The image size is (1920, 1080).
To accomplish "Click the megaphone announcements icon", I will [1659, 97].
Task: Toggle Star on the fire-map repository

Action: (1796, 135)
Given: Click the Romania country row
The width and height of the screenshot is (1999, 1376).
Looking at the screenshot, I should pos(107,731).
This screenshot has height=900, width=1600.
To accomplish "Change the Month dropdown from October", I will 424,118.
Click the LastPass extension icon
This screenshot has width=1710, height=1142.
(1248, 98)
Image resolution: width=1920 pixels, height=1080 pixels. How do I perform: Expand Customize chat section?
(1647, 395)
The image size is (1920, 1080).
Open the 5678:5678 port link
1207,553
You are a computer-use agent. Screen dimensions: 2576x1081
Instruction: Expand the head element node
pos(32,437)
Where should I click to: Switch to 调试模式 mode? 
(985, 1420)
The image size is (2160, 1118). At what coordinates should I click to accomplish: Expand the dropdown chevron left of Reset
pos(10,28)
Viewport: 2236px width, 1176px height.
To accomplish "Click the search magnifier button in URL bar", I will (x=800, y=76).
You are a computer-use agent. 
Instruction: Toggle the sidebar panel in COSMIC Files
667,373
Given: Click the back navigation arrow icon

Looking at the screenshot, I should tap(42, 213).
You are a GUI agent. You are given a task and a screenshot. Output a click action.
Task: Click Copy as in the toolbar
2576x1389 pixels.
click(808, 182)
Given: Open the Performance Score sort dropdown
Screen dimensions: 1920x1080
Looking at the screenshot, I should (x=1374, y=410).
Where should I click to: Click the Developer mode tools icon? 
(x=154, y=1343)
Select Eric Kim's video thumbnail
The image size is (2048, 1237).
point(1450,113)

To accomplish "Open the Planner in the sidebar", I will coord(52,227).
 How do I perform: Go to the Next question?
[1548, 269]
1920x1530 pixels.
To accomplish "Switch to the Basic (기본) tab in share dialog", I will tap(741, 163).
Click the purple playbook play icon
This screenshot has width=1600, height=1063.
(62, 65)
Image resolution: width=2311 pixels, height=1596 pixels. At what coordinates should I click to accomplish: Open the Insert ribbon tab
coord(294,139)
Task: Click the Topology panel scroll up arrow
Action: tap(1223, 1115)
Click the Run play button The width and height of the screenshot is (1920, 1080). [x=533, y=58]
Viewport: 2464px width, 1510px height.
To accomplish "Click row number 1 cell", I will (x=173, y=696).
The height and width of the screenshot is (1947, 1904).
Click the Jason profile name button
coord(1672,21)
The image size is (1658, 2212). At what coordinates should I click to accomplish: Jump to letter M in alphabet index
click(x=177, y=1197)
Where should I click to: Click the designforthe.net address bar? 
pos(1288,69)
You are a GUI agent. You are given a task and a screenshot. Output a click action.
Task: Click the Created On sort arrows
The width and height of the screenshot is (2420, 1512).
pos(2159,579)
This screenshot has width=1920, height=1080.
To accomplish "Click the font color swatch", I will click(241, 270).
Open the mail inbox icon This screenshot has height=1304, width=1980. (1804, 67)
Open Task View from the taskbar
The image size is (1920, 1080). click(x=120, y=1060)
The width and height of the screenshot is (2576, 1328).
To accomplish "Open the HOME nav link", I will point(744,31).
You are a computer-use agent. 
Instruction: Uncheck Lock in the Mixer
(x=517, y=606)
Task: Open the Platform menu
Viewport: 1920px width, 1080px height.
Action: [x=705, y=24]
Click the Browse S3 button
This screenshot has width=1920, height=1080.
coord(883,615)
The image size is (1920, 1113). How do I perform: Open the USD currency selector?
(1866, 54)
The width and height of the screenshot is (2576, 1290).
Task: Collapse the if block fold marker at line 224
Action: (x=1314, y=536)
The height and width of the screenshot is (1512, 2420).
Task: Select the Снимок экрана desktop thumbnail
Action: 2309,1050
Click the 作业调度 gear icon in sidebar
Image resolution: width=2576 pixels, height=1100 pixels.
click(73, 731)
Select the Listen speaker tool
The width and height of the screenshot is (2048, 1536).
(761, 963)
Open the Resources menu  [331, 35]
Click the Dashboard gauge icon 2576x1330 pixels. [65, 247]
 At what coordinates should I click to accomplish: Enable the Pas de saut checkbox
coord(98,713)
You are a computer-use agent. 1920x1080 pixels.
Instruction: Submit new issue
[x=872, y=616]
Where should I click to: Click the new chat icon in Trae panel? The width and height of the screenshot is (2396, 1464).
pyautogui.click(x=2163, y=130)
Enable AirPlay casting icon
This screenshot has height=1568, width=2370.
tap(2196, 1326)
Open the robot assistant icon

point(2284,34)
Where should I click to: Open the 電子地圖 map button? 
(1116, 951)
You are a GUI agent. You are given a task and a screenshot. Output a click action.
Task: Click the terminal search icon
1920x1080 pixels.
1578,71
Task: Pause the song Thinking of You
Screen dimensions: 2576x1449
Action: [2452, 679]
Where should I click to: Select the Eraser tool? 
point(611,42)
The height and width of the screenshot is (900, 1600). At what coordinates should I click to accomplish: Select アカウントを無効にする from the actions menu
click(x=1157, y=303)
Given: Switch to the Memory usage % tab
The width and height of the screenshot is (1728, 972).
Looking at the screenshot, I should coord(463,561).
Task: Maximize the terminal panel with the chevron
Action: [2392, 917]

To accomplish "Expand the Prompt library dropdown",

• • • • • • •

WORK TO COMPLETE: A word-for-word transcription of the material is required.

YOUR RESPONSE:
The image size is (1920, 1080).
To accomplish "Click the megaphone announcements icon", I will [1659, 97].
Task: Toggle Star on the fire-map repository

Action: (1796, 135)
Given: Click the Romania country row
The width and height of the screenshot is (1999, 1376).
Looking at the screenshot, I should pos(107,731).
This screenshot has height=900, width=1600.
To accomplish "Change the Month dropdown from October", I will 424,118.
Click the LastPass extension icon
This screenshot has width=1710, height=1142.
(1248, 98)
Image resolution: width=1920 pixels, height=1080 pixels. How do I perform: Expand Customize chat section?
(1647, 395)
The image size is (1920, 1080).
Open the 5678:5678 port link
1207,553
You are a computer-use agent. Screen dimensions: 2576x1081
Instruction: Expand the head element node
pos(32,437)
Where should I click to: Switch to 调试模式 mode? 
(985, 1420)
The image size is (2160, 1118). At what coordinates should I click to accomplish: Expand the dropdown chevron left of Reset
pos(10,28)
Viewport: 2236px width, 1176px height.
To accomplish "Click the search magnifier button in URL bar", I will (x=800, y=76).
You are a computer-use agent. 
Instruction: Toggle the sidebar panel in COSMIC Files
667,373
Given: Click the back navigation arrow icon

Looking at the screenshot, I should tap(42, 213).
You are a GUI agent. You are given a task and a screenshot. Output a click action.
Task: Click Copy as in the toolbar
2576x1389 pixels.
click(808, 182)
Given: Open the Performance Score sort dropdown
Screen dimensions: 1920x1080
Looking at the screenshot, I should (x=1374, y=410).
Where should I click to: Click the Developer mode tools icon? 
(x=154, y=1343)
Select Eric Kim's video thumbnail
The image size is (2048, 1237).
point(1450,113)

To accomplish "Open the Planner in the sidebar", I will coord(52,227).
 How do I perform: Go to the Next question?
[1548, 269]
1920x1530 pixels.
To accomplish "Switch to the Basic (기본) tab in share dialog", I will tap(741, 163).
Click the purple playbook play icon
This screenshot has width=1600, height=1063.
(62, 65)
Image resolution: width=2311 pixels, height=1596 pixels. At what coordinates should I click to accomplish: Open the Insert ribbon tab
coord(294,139)
Task: Click the Topology panel scroll up arrow
Action: tap(1223, 1115)
Click the Run play button The width and height of the screenshot is (1920, 1080). [x=533, y=58]
Viewport: 2464px width, 1510px height.
To accomplish "Click row number 1 cell", I will (x=173, y=696).
The height and width of the screenshot is (1947, 1904).
Click the Jason profile name button
coord(1672,21)
The image size is (1658, 2212). At what coordinates should I click to accomplish: Jump to letter M in alphabet index
click(x=177, y=1197)
Where should I click to: Click the designforthe.net address bar? 
pos(1288,69)
You are a GUI agent. You are given a task and a screenshot. Output a click action.
Task: Click the Created On sort arrows
The width and height of the screenshot is (2420, 1512).
pos(2159,579)
This screenshot has width=1920, height=1080.
To accomplish "Click the font color swatch", I will click(241, 270).
Open the mail inbox icon This screenshot has height=1304, width=1980. (1804, 67)
Open Task View from the taskbar
The image size is (1920, 1080). click(x=120, y=1060)
The width and height of the screenshot is (2576, 1328).
To accomplish "Open the HOME nav link", I will point(744,31).
You are a computer-use agent. 
Instruction: Uncheck Lock in the Mixer
(x=517, y=606)
Task: Open the Platform menu
Viewport: 1920px width, 1080px height.
Action: [x=705, y=24]
Click the Browse S3 button
This screenshot has width=1920, height=1080.
coord(883,615)
The image size is (1920, 1113). How do I perform: Open the USD currency selector?
(1866, 54)
The width and height of the screenshot is (2576, 1290).
Task: Collapse the if block fold marker at line 224
Action: (x=1314, y=536)
The height and width of the screenshot is (1512, 2420).
Task: Select the Снимок экрана desktop thumbnail
Action: 2309,1050
Click the 作业调度 gear icon in sidebar
Image resolution: width=2576 pixels, height=1100 pixels.
click(73, 731)
Select the Listen speaker tool
The width and height of the screenshot is (2048, 1536).
(761, 963)
Open the Resources menu  [331, 35]
Click the Dashboard gauge icon 2576x1330 pixels. [65, 247]
 At what coordinates should I click to accomplish: Enable the Pas de saut checkbox
coord(98,713)
You are a computer-use agent. 1920x1080 pixels.
Instruction: Submit new issue
[x=872, y=616]
Where should I click to: Click the new chat icon in Trae panel? The width and height of the screenshot is (2396, 1464).
pyautogui.click(x=2163, y=130)
Enable AirPlay casting icon
This screenshot has height=1568, width=2370.
tap(2196, 1326)
Open the robot assistant icon

point(2284,34)
Where should I click to: Open the 電子地圖 map button? 
(1116, 951)
You are a GUI agent. You are given a task and a screenshot. Output a click action.
Task: Click the terminal search icon
1920x1080 pixels.
1578,71
Task: Pause the song Thinking of You
Screen dimensions: 2576x1449
Action: [2452, 679]
Where should I click to: Select the Eraser tool? 
point(611,42)
The height and width of the screenshot is (900, 1600). At what coordinates should I click to accomplish: Select アカウントを無効にする from the actions menu
click(x=1157, y=303)
Given: Switch to the Memory usage % tab
The width and height of the screenshot is (1728, 972).
Looking at the screenshot, I should coord(463,561).
Task: Maximize the terminal panel with the chevron
Action: [2392, 917]

To accomplish "Expand the Prompt library dropdown",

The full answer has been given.